Le vaillant chevalier était aussi un expérimenté capitaine. Il se mit à l’arrière-garde avec quelques compagnies d’hommes d’armes et quelques bandes suisses que commandait Jean de Diesbach. Il couvrait la marche de l’armée française, qui se retirait à grands pas. Lorsque les plus hardis des confédérés s’approchaient trop, il les chargeait à la tête de ses hommes et les faisait reculer. C’est à la suite d’une de ces charges que l’un de ses plus valeureux compagnons, le seigneur de Vandenesse, frère du maréchal de La Palisse, reçut une blessure à laquelle il succomba peu de temps après, et que lui-même fut mortellement atteint d’un coup d’arquebuse. La balle lui fracassa les reins. Il se fit descendre de cheval et placer sous un arbre en face de l’ennemi. Il supplia tous ceux qui étaient autour de lui de pourvoir à leur sûreté ; puis, baisant la croix de son épée, après avoir adressé au connétable de Bourbon, qui le consolait, les plus nobles paroles[1], à Dieu les plus touchantes prières, il mourut en humble chrétien, après avoir combattu toute sa vie en héros. La perte du chevalier sans peur et sans reproche, qui avait fait les diverses guerres de Charles VIII, de Louis XII, de François Ier, qui, aussi avisé qu’intrépide et non moins réfléchi qu’entreprenant, était entré le premier dans Gênes, avait décidé par sa bravoure la prise d’assaut de Brescia, avait été l’un des vainqueurs d’Aygnadel, de Ravenne et de Marignan ; la mort de l’incomparable preux par lequel François Ier avait voulu être armé chevalier sur le champ de bataille à la suite de sa première victoire, jeta la consternation dans l’armée et répandit le deuil parmi ses ennemis mêmes[2].

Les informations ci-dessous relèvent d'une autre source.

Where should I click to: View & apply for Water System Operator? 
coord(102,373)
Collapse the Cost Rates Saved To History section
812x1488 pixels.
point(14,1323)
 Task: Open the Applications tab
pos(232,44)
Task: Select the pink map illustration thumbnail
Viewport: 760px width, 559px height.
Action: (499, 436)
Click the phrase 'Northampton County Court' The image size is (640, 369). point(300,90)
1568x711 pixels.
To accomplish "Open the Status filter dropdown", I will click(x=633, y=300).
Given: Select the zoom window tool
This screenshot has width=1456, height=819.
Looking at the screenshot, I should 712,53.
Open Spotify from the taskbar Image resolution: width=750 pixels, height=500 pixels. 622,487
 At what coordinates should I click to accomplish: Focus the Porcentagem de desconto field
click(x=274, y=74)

  1. Voyez Symphorien Champier, les Gestes du noble chevalier Bayard, dans les Archives curieuses de l’histoire de France, par Cimber et Danjou, 1er série, t. II, p. 175 à 177 ; — Du Bellay, t. XVII, p. 441 ; — et l’Histoire du Chevalier sans peur et sans reprouche, par le loyal serviteur ; — collection Petitot, t. XVI, p. 124,125.
  2. Voici ce que Beaurain en écrivait à Charles-Quint : « Le capitaine Bayart retourna avec aucuns chevaucheurs françois et quatre ou cinq enseignes des gens de pied, si rebouta nos gens et rescouit les pièces d’artillerie que mieulx luy eut vallu laisser perdre, car ainsi qu’il se cuidoit retourner, il eut ung cop de hacquebute duquel il morut le jour mesme… Sire, combien que le dict Sr Bayart fut serviteur de votre ennemy, si a ce esté dommaige de sa mort, car c’étoit ung gentil chevalier bien aymé d’ung chacung, et qui avoit aussi bien vescu que fit jamais homme de son estat, et à la vérité il a bien monstre à sa fin, car ce a esté la plus belle dont je ouys oncques parler. La perte n’est point petite pour les François, et aussi s’en trouvèrent-ils bien estonnez, de tant plus que tous ou la plus part de leurs capitaines sont malades ou blessés. » Lettre du 5 mai 1524. — Archives impériales et royales de Vienne.